Kelvin Kiptum, marié et père de deux enfants, sera enterré vendredi lors de «funérailles nationales» qui auront lieu à Naiberi en présence notamment du président William Ruto et de Sebastian Coe. «Il laisse un grand vide dans l’athlétisme kényan et il faudra du temps pour le combler», déclare à l’AFP le responsable du programme jeunesse à la fédération kényane d’athlétisme, Barnaba Korir. Paul Ouma, cireur de chaussures qui ne travaille pas pour assister à la procession sur deux kilomètres, confie à l’AFP que cette disparition est «très douloureuse». «Nous attendions beaucoup de lui», assure-t-il.
Favori des Jeux olympiques de Paris, Kelvin Kiptum s’est tué dans la nuit du dimanche 11 février au lundi 12 après une sortie de route dans la localité de Kaptagat, dans la vallée du Rift, non loin de son lieu de résidence et d’entraînement. Son entraîneur, le Rwandais Gervais Hakizimana, 36 ans, également à bord, a aussi été tué sur le coup. Selon un médecin légiste, Kelvin Kiptum, dont les analyses toxicologiques sont toujours en cours, est mort à la suite de graves blessures à la tête.
Considéré comme l’étoile montante de l’athlétisme kényan et mondial, Kiptum avait fait une entrée tonitruante dans le monde du marathon en battant lors de sa troisième course officielle, à Chicago en octobre dernier, le record du monde (2 h 00 min 35 sec) détenu par la légende de la discipline, son compatriote Eliud Kipchoge. L’image restera celle d’un athlète élancé (1,78 m, 59 kg), volant d’une foulée puissante sur le bitume de Chicago, accélérant même en deuxième partie de course, là où la plupart des marathoniens de tout niveau fléchissent. Il avait annoncé qu’il allait tenter de devenir le premier homme à courir un marathon officiel sous la barre symbolique des deux heures à Rotterdam le 14 avril.

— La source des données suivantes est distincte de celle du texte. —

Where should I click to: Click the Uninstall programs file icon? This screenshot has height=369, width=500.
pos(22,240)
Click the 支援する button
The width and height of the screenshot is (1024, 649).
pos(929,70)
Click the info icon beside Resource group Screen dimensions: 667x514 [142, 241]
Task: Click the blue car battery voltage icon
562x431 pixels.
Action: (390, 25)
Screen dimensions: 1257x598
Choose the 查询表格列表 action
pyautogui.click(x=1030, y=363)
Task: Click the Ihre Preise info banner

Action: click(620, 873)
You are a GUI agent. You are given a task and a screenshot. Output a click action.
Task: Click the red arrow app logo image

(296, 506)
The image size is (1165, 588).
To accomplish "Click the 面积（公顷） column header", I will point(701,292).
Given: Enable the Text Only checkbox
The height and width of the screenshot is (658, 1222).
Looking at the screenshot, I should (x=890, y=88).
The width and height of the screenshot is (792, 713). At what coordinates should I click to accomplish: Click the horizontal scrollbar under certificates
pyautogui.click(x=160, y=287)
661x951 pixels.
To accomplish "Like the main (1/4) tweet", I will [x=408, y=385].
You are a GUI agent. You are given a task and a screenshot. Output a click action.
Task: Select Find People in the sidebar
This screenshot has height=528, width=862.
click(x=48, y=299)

Kiptum avait commencé à courir régulièrement en 2016. En 2019, il avait réussi deux semi-marathons très rapides en deux semaines (60:48 à Copenhague puis 59:53 à Belfort, France), lorsque Gervais Hakizimana lui avait proposé de le coacher pour le marathon, leur collaboration décollant pendant la pandémie de Covid-19 en 2020. Forçat de l’entraînement, Kiptum courait régulièrement plus de 250 kilomètres par semaine, et parfois plus de 300, des chiffres rares même au très haut niveau, assurait son entraîneur, résident français et coureur de niveau national qui avait rencontré Kiptum pendant ses séjours d’entraînement au Kenya. Hakizimana a été enterré mercredi au Rwanda.